Troika Networks was the first to develop a SPAID ASIC in its Accelera intelligent switch appliance, bundled with storage services from StoreAge. Those services include heterogeneous storage volume management, local and remote mirroring, replication, snapshot and data migration. Troika eliminated application server-based agents typically required for out-of-band storage network block virtualization. It worked with StoreAge and developed multipath fabric agents for the majority of operating systems.

Cisco has been working with EMC, IBM, Incipient and Veritas to provide complete SPAID solutions tied to its MDS director switches. Cisco's MDS combined with IBM's in-band SVC is available today, and has been installed at approximately 1,000 sites.
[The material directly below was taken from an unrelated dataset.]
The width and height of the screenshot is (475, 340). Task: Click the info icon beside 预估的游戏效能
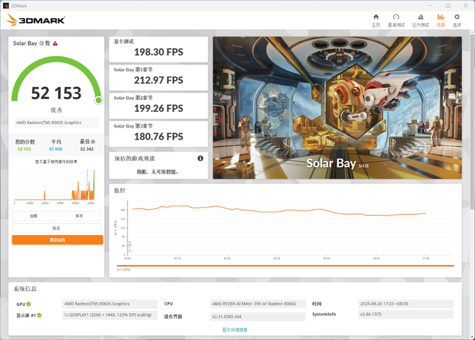[x=201, y=159]
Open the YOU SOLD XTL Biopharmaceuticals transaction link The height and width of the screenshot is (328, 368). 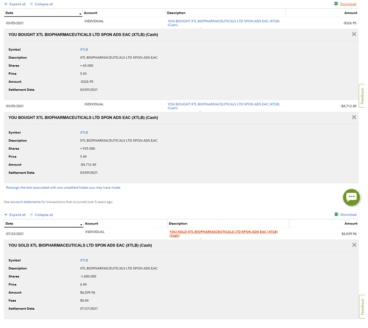pyautogui.click(x=224, y=233)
Cisco has an active SPAID-based ISV program and products, including EMC's Storage Router, should be available by mid-year.

Crossroads Systems Inc., Austin, TX, has been working hand-in-hand with iVivity to deliver a SPAID-enabled iSCSI-to-SCSI gateway appliance and board that should be released soon. The unique programmability of iVivity's iDisx ASIC gives Crossroads the flexibility and performance for tape drive virtualization, making tape drives easily sharable among many servers.

Maxxan provides complete solutions in both appliances and intelligent switches. All of its current virtualization products are in-band collaborations with FalconStor (volume management, local and remote mirroring, replication, snapshot, data migration and VTL), Microsoft (Windows Storage Server 2003) and Veritas (NetBackup.) Maxxan has tackled in-band performance, scalability and reliability issues by architecting an I/O engine (as an appliance and as a blade in its director-class switch) that has high I/O, no single point of failure, high availability and can be placed in its intelligent switch. Maxxan is working with StoreAge and others to deliver complete SPAID-optimized solutions.

Maranti has developed SPAID-optimized software for its switch for volume management, local and remote mirroring, replication, snapshot and data migration McData is working with Aarohi's FabricStream SPAID ASIC to deliver intelligent switches that will be part of EMC's Storage Router program this year. Brocade has also been working with EMC and its Fabric Application Platform using the Rhapsody SPAID ASIC to deliver an intelligent switch for the Storage Router program.

When to implement
The big question is when, what and where to implement, but there is no single, easy answer. It depends on an organization's current pain, sense of urgency and risk tolerance. If storage infrastructure management is becoming intolerable, you should implement virtualization as soon as possible. What solution to implement should be based on the answers to the following questions:

  • How well does the product meet the current needs of the organization?
  • Will the vendor's product roadmap (scalability, performance, functionality, etc.) match the organization's perceived future needs?
  • Is the product flexible enough to meet unforeseen changes in organizational needs?
  • How does the product stack up for price performance, TCO and savings vs. competing options?
  • What are the product's long-term OpEx costs?
  • Will the organization get locked into the supplying vendor?
  • How stable and mature is the product? (How strong are the customer references?)
  • How will the product be supported?
  • What is the organization's risk tolerance?

Where to implement is another key issue. A second-wave solution can be implemented in an intelligent switch, in an appliance on the fabric or in the array. The answers to the previous questions should point the way to the most appropriate implementation. In general, an in-band, second-wave solution will be less scalable and provide lower performance than an out-of-band equivalent. In-band solutions should be limited to small- to medium-sized implementations; out-of-band solutions can scale from small businesses to enterprises. But some products, like Hitachi's TagmaStore, challenge this conventional wisdom. Ultimately, where a solution is implemented is less important than how well it meets an organization's current and future needs.